Vielen Dank für diesen Kommentar. Auch ich finde es völlig indiskutabel, dass der christliche Fundamentalismus nicht als solcher bezeichnet und verurteilt wird. Offenbar sind wir wegen der Nähe der Weltanschauung zu sehr gehemmt, hier klare Worte zu finden. Dabei zeigen vor allem die erschreckenden Entwicklungen in den USA , dass auch dieser fundamentalismus immer wieder zur Gewalt neigt.

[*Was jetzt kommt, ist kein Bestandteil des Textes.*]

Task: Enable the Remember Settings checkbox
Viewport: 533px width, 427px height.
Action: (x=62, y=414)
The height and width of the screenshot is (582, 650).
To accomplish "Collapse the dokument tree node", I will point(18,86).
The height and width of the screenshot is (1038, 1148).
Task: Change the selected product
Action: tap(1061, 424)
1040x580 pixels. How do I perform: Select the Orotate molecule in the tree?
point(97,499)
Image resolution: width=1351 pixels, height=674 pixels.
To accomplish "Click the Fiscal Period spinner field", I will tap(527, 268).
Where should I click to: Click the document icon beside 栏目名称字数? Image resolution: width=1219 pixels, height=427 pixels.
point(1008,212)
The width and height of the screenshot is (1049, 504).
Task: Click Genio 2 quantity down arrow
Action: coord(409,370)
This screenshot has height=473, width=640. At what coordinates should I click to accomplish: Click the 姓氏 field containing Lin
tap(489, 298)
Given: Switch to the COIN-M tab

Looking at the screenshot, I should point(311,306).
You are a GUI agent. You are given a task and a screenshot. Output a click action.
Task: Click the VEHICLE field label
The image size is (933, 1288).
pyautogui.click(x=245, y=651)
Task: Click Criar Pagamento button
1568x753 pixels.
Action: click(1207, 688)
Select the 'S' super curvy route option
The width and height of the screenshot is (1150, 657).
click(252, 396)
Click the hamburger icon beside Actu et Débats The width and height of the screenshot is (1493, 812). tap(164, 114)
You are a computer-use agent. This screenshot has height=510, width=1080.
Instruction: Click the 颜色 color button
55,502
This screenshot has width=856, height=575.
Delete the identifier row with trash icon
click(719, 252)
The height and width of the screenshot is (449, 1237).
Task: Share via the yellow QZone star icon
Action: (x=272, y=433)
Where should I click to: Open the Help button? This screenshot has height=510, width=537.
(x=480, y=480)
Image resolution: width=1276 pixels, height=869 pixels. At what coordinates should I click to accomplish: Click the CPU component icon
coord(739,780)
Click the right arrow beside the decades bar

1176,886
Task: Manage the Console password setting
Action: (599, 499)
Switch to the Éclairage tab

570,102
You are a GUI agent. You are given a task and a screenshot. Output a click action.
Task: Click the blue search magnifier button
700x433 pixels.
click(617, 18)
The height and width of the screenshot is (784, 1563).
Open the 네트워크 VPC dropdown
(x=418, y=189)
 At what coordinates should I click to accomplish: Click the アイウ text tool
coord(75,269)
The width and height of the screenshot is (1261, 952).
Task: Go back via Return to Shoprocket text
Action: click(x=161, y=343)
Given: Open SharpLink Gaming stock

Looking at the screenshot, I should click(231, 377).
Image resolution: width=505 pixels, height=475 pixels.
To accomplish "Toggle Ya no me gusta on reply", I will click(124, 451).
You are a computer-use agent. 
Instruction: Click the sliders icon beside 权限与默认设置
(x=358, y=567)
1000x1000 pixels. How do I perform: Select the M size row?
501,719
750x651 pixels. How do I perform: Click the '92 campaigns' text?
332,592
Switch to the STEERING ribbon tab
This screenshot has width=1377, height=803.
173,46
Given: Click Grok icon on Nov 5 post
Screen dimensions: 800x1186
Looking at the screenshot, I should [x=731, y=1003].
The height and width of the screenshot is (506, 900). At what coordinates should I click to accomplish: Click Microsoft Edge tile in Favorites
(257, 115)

Bick-QLB am Di, 14.03.2023 - 08:50 Link

"Christlicher Extremismus", "kein Zweifel an ideologischer Motivierung", "auch christlicher Fundamentalismus kann tödlich sein" – so passt es nicht zusammen. Islamistische Terroristen töten nicht Muslime, sondern "Ungläubige" und Juden. Dann hätte der Täter von Hamburg nicht gerade Zeugen Jehovas töten müssen, oder? Plausibler erscheint doch, dass der Aussteiger mit dem Alleinsein nicht zurecht kam, nachdem er vorher alle Beziehungen in seiner Religionsgemeinschaft hatte. – Mit diesem schrecklichen Ereignis belegen zu wollen, dass christlicher Fundamentalismus genauso zu militantem Terror führen kann wie islamistischer, funktioniert einfach nicht.

Oliver Marquart am Di, 14.03.2023 - 08:59 Link

Bei islamistischen Anschlägen weltweit sterben mit überwältigender Mehrheit Muslime. Fundamentalistische Ideologien, egal welcher Prägung, führen stets zu Terror, auch gegen "die eigenen Leute" oder vermeintliche Abweichler. Daher plädiere ich dafür, dies nicht, wie in Hamburg geschehen, von vornherein auszuschließen, weil es nicht in die gängigen Schemata passt. Amok bezeichnet ursprünglich einen spontanen, irrationalen Gewaltausbruch, das passt nicht zum gezielten Vorgehen des Täters. Es ist Terror - und die Motive liegen vermutlich im religiösen Weltbild des Attentäters.